With such a negative effect on the environment, a ban on styrofoam seems like a no-brainer at first glance. In fact, Maui’s mayor, Alan Arakawa, signed a bill just this Monday that will effectively ban styrofoam food containers throughout the island. The ban will go into effect on December 31, 2018. Other cities such as San Francisco have banned styrofoam in food service either completely or partially.

However, a ban on styrofoam has many consequences, especially in closely-knit communities on Oʻahu, and Mayor Arakawa is fully aware of them.

In a letter to the Maui County Council, Arakawa writes, “There was a lot of research that went into crafting this bill, and for many restaurants and food-serving establishments, pricing was an issue. The bottom line is that right now, there is no product out there that is cheaper than polystyrene containers. At least, not yet.”

Biodegradable paperboard containers would be a more environmentally friendly alternative to polystyrene, but could have negative economic effects. (Photo by Gavin Arucan)

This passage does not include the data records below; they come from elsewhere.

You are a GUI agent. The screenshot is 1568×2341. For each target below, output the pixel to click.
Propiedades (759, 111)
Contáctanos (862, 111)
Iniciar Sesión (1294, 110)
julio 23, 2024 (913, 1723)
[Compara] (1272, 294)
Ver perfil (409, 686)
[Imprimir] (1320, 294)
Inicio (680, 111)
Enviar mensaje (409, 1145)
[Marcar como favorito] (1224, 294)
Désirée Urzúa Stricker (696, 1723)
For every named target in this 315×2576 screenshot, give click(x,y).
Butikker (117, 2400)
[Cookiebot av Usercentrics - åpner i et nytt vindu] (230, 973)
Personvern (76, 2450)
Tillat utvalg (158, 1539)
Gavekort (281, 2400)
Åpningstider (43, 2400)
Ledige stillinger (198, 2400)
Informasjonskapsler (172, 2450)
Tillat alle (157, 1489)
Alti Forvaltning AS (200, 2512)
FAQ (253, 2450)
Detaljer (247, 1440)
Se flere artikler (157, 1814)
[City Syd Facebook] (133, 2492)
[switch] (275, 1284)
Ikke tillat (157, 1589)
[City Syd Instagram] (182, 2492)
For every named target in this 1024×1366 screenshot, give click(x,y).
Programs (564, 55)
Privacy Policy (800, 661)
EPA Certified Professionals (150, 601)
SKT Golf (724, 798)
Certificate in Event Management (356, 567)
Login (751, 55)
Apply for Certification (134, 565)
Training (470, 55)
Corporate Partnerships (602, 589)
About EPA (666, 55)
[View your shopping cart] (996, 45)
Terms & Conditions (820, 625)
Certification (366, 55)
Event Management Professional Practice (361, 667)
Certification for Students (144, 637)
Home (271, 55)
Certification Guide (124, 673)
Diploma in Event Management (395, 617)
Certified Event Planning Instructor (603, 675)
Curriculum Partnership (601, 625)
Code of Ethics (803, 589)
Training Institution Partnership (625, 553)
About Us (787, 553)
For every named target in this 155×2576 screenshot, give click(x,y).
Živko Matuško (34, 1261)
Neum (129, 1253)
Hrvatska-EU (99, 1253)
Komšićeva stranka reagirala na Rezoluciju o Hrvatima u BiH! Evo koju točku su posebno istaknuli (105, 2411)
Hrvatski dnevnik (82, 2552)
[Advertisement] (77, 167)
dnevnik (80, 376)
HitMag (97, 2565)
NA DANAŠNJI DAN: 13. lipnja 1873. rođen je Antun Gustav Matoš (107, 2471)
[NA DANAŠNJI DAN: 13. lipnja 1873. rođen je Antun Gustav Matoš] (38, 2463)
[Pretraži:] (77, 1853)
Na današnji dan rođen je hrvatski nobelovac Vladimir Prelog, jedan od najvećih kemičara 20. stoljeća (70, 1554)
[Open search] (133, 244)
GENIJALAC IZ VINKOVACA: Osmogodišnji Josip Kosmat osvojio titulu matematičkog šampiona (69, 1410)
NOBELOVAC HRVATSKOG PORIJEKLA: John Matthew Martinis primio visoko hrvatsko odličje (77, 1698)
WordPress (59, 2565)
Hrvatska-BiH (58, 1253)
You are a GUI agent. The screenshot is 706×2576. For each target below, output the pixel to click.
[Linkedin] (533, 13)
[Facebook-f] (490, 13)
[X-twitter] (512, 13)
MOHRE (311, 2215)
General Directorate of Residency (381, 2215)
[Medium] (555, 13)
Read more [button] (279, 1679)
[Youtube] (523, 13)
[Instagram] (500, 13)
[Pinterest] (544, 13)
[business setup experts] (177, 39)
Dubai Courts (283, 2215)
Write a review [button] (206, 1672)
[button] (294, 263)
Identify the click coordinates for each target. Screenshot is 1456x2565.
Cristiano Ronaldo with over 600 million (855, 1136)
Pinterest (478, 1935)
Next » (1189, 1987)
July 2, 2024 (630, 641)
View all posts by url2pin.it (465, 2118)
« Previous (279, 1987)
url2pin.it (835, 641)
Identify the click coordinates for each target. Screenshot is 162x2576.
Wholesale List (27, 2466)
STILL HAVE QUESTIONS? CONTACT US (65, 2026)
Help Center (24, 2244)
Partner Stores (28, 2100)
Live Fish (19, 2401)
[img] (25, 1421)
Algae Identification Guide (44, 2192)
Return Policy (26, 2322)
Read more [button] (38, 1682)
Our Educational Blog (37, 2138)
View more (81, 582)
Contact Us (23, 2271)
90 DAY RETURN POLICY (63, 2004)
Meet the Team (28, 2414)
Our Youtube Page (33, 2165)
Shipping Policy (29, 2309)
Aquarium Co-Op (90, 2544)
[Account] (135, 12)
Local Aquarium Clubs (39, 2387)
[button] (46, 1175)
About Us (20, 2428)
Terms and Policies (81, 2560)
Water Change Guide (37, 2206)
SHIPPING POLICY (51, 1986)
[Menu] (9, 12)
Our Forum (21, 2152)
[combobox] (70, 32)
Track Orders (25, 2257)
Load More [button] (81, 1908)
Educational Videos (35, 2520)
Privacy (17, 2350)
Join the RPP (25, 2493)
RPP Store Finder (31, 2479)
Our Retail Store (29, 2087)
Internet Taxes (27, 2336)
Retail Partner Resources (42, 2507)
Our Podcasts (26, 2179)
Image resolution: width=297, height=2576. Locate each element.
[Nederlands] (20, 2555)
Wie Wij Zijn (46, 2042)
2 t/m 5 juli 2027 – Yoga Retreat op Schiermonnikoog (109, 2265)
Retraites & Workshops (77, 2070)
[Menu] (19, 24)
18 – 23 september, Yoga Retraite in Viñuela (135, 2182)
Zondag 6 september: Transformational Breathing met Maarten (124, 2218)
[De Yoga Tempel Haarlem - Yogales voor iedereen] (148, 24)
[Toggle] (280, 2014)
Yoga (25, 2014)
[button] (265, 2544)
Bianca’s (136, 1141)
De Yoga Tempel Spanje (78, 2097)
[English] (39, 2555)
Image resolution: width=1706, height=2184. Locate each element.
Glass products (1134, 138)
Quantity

There are environmentally-friendly alternatives to styrofoam such as paper, but none of them compare to the sheer affordability of polystyrene. Styrofoam can cost as little as a third of the price of paperboard. Popular restaurants on Oʻahu will have little problem switching to paper. Some, like Rainbow Drive-In, already have. However, the smaller, family run stops might not be able to afford containers more expensive than styrofoam without losing profit.

Roger Morey, the executive director of the Hawai‘i Restuarant Association, testified against Honolulu’s polystyrene ban proposal, claiming that a ban would force local restaurants to pay up to 500 percent more for alternative food service containers.

In a quote featured on GoFoam Hawaii’s (an organization against the foam ban) website, Morey states, “The proposed foam ban would likely be the tipping point for many locally-owned family restaurants: the higher cost of alternative containers coupled with the recent minimum wage increase and rising food costs may force local owners to close down their restaurants.”

The $1,000 fine for using styrofoam after the ban goes into effect is described by even Mayor Awakawa as “excessive.” Any struggling business would be doomed if it had to pay that fine.

The ban would also prohibit food items served in styrofoam even if it is packaged out-of-state. That means no more cups of instant ramen. While there are dozens of other instant noodle brands that don’t use styrofoam containers, the ones in styrofoam packaging are by far the cheapest. Poor families and college students will need to cough up more than 30 cents for their next cheap meal.

If handled badly, Maui’s polystyrene ban could mean the end for many locally owned businesses that lack the money to pay for better containers. However, if handled well, it could lead to a healthier and cleaner island. The city of Honolulu is currently considering a styrofoam ban for itself. Now that Maui has officially passed its ban, Honolulu will probably follow through on its ban as well. However, with so many locally owned businesses on the line, many of which I probably frequent for lunch, I recommend that Honolulu be cautious with its ban. Let’s use Maui as an example and learn from its successes and mistakes. Maybe some exceptions need to be made, such as allowing pre-packaged food items or lowering the penalty fine. Rushing out a bill could harm too many people on Oʻahu, so the city of Honolulu should be meticulous in crafting its bill in a way that won’t harm local restaurants too badly.